O diretor e roteirista Leon Hirszman encontrou na peça de teatro Eles não usam black-tie, de Gianfrancesco Guarnieri, um material que ia ao encontro das inquietações temáticas de sua obra: os caminhos do capital. Se em São Bernardo ele investiga a ascensão de um homem pobre a grande capitalista, aqui sua câmera se volta exclusivamente à classe trabalhadora e a um conflito de gerações sobre visão política e o papel de cada um numa luta pela revolução, simbolizada aqui pela greve numa pequena empresa. Entre os prêmios que o longa levou, está o Especial do Júri no Festival de Veneza.
Guarnieri interpreta o patriarca da família, o sindicalista Otávio, que entra em conflito com o filho, Tião (Carlos Alberto Ricceli), que resolve furar uma greve. Sua namorada Maria (Bete Mendes) está grávida e o rapaz teme perder o emprego no momento que mais necessita de um salário. A construção da narrativa gira em torno desse impasse: como se manter fiel aos seus ideias diante de uma dura realidade? O roteiro, assinado pelo próprio diretor, é sagaz ao dar voz ao pai e ao filho em igual medida, sem demonizar nenhum dos dois por suas escolhas. Representam, cada um ao seu modo, uma velha e uma nova esquerda, esta, por sua vez, em busca de suas maneiras próprias de luta.

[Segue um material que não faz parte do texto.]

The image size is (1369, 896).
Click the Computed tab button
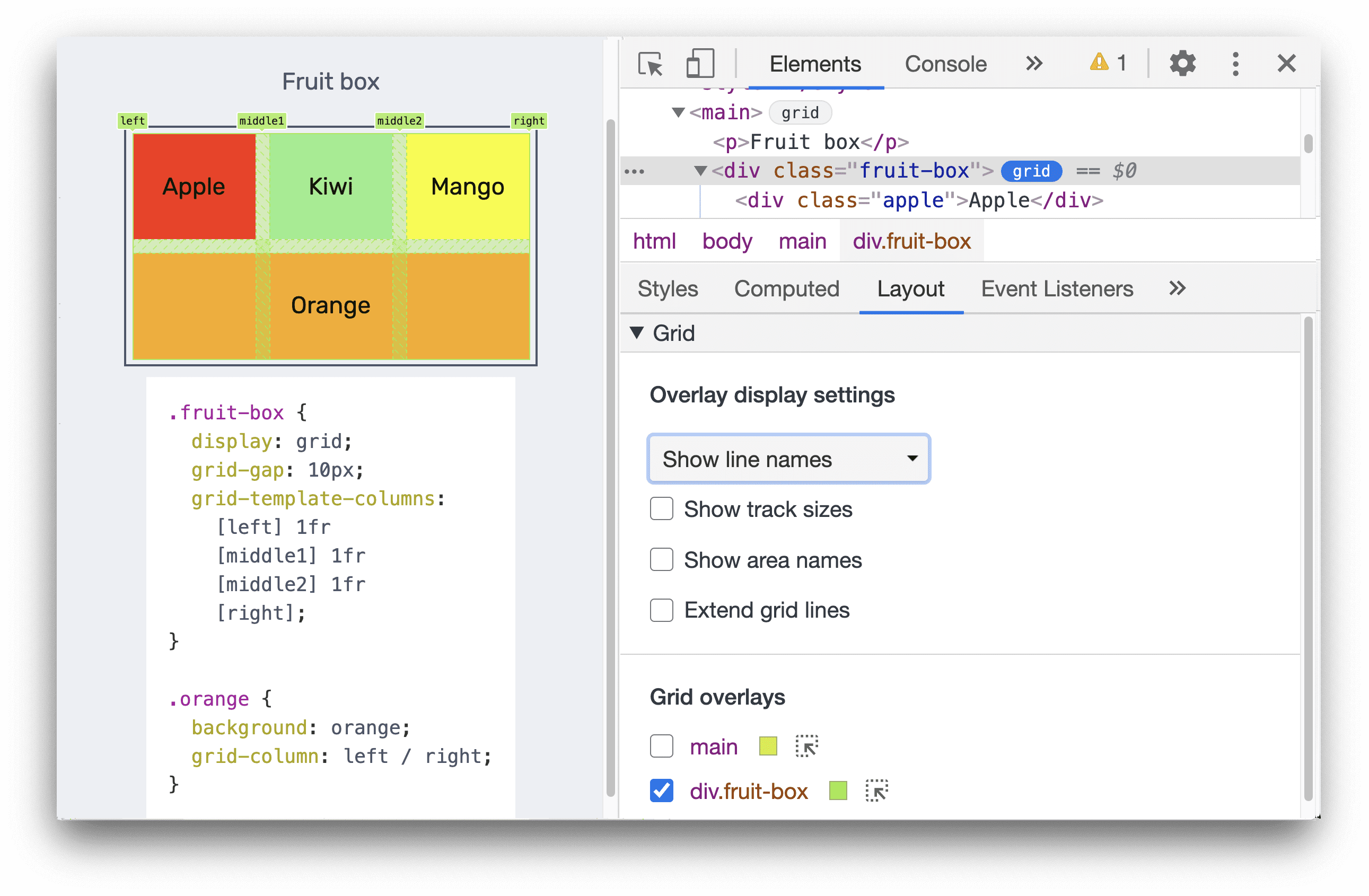786,288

Otávio é um veterano na luta sindical, que se coloca na linha de frente de uma greve. O filme explora as aflições e agruras dos operários na fábrica, mostrando a exploração e o constante medo do desemprego. O longa vinha logo depois das chamadas Greves do ABC, no final dos anos de 1970 e começo da década seguinte, e registra uma visão bastante realista do assunto.
A dimensão do conflito aqui se dá entre o pessoal e o político, mas também é histórico. A geração de Tião passou por embates diferentes daquela de seu pai, e ele e Maria representam um novo momento, marcado pelos sinais da abertura política do fim da ditadura. O filme desloca a peça original de 1958 para um momento diferente da história do país, e tudo ainda fazia sentido – talvez faça sentido até hoje, dado o atraso estrutural do país.

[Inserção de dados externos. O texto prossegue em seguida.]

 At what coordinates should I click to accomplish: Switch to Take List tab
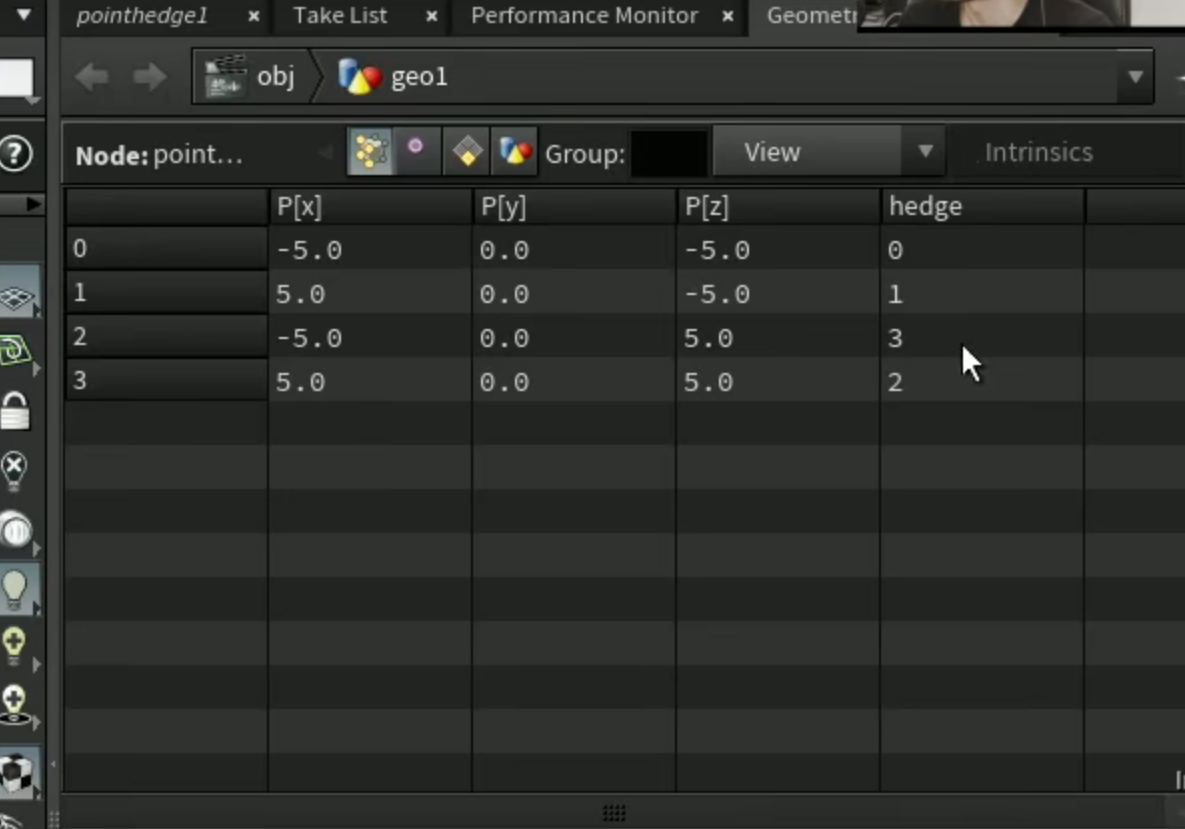(340, 15)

À margem do conflito entre pai e filho, está dona Romana (Fernanda Montenegro), mãe-coragem, cujo grande momento na tela acontece quando, ao lado do marido, ela escolhe o feijão. A cena é potente ao encapsular a impossibilidade do diálogo. Os dois silenciam, e o único ruído em cena é o feijão caindo numa bacia de alumínio. Ele a ajuda, descartando os feijões podres. Seria a comida um símbolo das lutas? Aquelas que devem ser escolhidas e aquelas que devem ser descartadas ?

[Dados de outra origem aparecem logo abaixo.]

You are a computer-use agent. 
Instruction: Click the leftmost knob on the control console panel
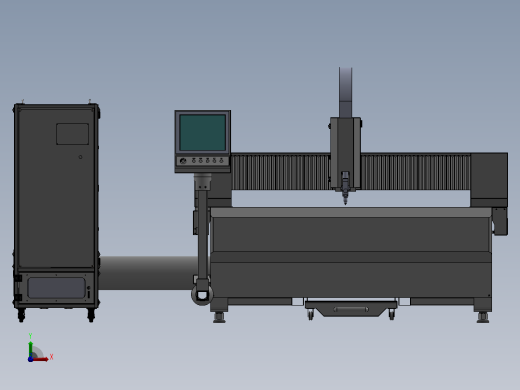(183, 161)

Hirszman coloca em cena temas caros ao cinema brasileiro e já bastante explorados, mas o diretor o faz com meticulosidade e refinamento. A fotografia de Lauro Escorel – parceiro do diretor também em São Bernardo – se vale da claustrofobia da pequena casa da família operária, sendo os tons esmaecidos e tristes, como a vida desses personagens sem perspectivas. O texto original de Eles não usam black tie, com mais de seu meio século, é, infelizmente, muito atual – mudam-se os termos, e “precarização do trabalho” é o que se usa hoje em dia, mas, em sua essência, a exploração e a dificuldade de organização e sufocamento da classe trabalhadora ainda são, estruturalmente, as mesmas.